Task objective » Write out the entries exactly, pictures excluded.

Recorded data »
══════

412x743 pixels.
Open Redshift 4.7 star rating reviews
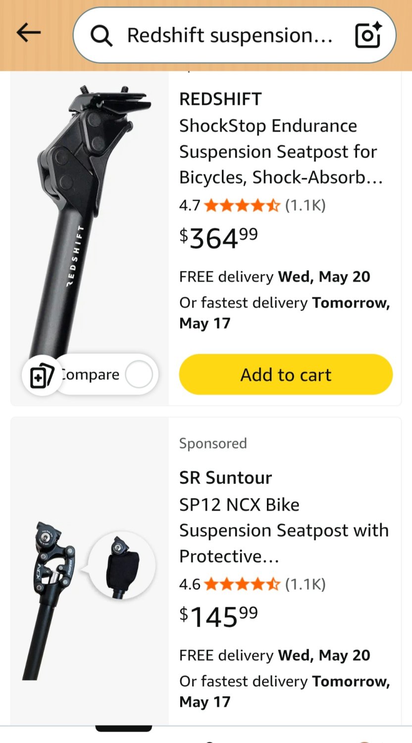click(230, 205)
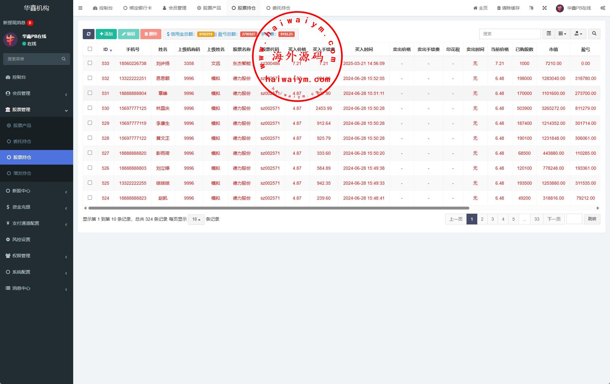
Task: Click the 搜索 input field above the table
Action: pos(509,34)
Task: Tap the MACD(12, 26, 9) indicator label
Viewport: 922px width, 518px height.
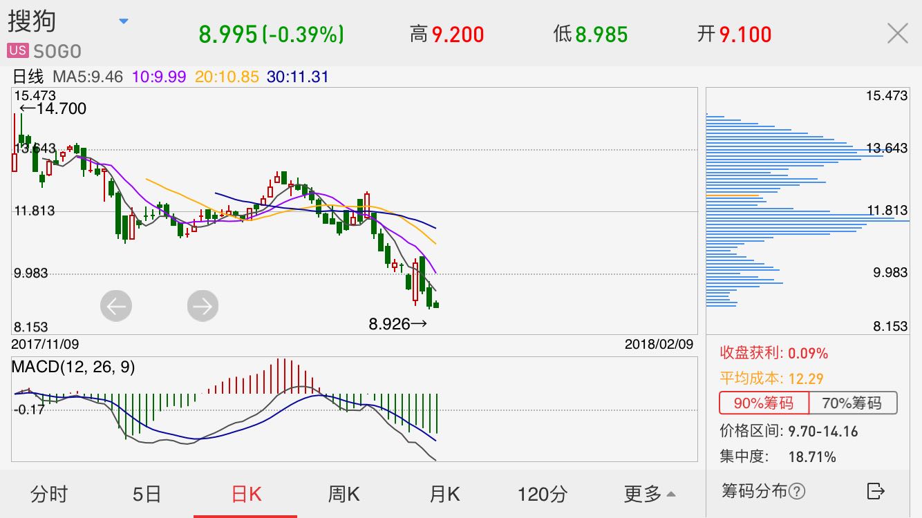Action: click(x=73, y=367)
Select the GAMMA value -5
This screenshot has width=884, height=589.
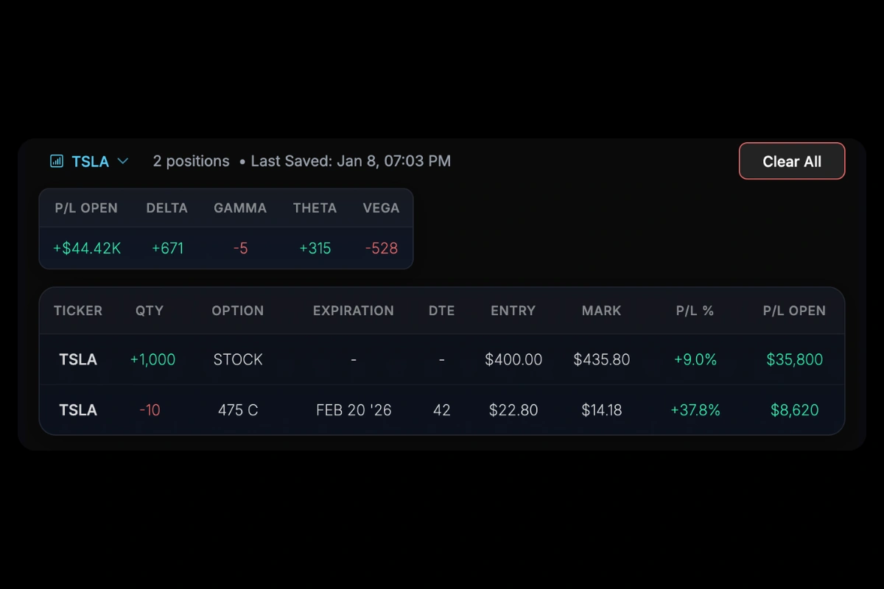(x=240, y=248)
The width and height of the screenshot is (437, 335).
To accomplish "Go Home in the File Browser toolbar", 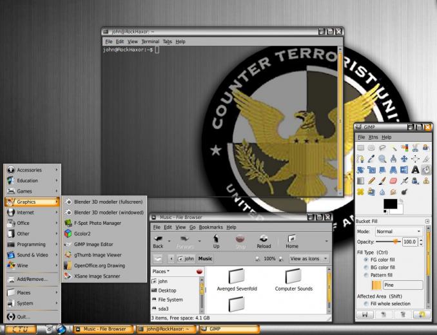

══════

Reply »
412x743 pixels.
Open Redshift 4.7 star rating reviews
click(230, 205)
Task: Click the 搜索 input field above the table
Action: pos(509,34)
Task: Tap the MACD(12, 26, 9) indicator label
Viewport: 922px width, 518px height.
Action: click(x=73, y=367)
Select the GAMMA value -5
This screenshot has width=884, height=589.
(x=240, y=248)
The width and height of the screenshot is (437, 335).
To accomplish "Go Home in the File Browser toolbar", 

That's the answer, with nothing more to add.